Kazakhstan to allow hunting once endangered antelopes
Kazakhstan said Wednesday it will authorise the hunting of saiga antelopes, once an endangered species that the government says is now threatening farming in the vast Central Asian country.
The country previously backtracked on lifting a hunting ban on the species, recognisable by their long, trunk-like rounded snout.
President Kassym-Jomart Tokayev had called the antelopes "sacred animals for the Kazakh people". The saiga was massively poached in the 1990s.
State media cited Kazakhstan's deputy minister of ecology as saying the decision to hunt them was "necessary due to the rapid growth of their population" and "complaints from farmers".
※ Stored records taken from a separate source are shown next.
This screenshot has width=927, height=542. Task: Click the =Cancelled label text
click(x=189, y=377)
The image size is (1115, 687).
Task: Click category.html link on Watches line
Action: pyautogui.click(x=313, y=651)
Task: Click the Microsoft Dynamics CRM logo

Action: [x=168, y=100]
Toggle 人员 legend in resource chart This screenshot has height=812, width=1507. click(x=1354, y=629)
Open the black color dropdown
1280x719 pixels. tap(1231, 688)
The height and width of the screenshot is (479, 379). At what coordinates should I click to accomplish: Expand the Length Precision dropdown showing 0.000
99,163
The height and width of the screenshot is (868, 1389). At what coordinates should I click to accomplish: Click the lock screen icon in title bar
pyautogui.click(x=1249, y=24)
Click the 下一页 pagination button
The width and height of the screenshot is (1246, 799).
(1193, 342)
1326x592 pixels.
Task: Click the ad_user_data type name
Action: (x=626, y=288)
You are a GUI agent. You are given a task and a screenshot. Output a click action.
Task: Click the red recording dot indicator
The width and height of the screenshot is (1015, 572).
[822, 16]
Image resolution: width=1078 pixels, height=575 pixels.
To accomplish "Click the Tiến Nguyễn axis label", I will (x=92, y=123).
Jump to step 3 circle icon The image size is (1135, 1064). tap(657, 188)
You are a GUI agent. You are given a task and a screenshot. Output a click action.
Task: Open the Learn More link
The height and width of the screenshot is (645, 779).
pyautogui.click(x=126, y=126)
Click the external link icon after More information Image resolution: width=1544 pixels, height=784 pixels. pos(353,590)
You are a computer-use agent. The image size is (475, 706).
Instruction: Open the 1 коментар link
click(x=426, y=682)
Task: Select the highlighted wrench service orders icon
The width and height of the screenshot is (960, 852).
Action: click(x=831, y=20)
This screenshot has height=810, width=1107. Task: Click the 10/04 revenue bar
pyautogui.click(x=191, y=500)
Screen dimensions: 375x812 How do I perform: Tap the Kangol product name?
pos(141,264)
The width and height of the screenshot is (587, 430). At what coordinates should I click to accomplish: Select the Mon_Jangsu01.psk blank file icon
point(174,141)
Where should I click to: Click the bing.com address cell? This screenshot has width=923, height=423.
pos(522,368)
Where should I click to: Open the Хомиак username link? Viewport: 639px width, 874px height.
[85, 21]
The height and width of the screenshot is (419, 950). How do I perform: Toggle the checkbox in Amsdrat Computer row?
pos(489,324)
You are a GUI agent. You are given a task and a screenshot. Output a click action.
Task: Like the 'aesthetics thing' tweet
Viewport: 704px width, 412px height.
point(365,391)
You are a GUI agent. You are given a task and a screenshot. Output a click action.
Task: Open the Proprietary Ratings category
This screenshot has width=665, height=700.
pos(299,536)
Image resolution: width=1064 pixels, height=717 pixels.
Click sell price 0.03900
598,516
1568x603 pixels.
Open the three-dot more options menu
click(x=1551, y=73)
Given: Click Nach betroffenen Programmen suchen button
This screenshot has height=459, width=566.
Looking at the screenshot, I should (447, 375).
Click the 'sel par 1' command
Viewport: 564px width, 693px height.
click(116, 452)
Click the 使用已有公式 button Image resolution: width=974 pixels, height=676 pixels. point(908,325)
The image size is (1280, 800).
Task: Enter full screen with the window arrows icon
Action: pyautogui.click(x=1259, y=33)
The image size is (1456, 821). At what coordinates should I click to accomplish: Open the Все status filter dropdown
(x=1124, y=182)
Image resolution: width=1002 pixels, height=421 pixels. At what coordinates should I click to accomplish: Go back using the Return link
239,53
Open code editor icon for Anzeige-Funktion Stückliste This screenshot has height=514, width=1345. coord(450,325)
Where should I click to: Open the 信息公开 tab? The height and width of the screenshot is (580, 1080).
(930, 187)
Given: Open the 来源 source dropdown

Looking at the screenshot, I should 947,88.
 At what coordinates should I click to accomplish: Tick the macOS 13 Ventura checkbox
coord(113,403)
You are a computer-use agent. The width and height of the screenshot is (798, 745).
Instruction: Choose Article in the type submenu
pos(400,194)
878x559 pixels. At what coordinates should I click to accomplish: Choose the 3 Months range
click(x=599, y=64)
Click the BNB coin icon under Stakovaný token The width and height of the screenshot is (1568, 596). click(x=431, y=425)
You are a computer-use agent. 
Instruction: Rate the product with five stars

A spokeswoman for Kazakhstan's ecology ministry told AFP Wednesday that "according to scientific research, it is possible to eliminate up to 20 percent of the total population without harming the species".
The exact number of animals allowed to be culled and the start date of the hunt are yet to be determined, she added.
Farmers complain that saigas have stomped thousands of square kilometres of farms, where crops are also threatened by climate change.
According to the latest estimates, there are 4.1 million saigas in the former Soviet republic, representing almost the entire global population, a number that could rise to five million by the end of the year.
An attempt to lift the ban was met with opposition in 2023, a rare occurrence in Kazakhstan, where freedom of expression is limited. The authorities reversed the decision a few months later.
Poaching of the antelopes exploded after the collapse of the Soviet Union, particularly as their horns are used in traditional medicine.
Water shortages and disease had also endangered the species before the Kazakh authorities introduced a policy to protect them.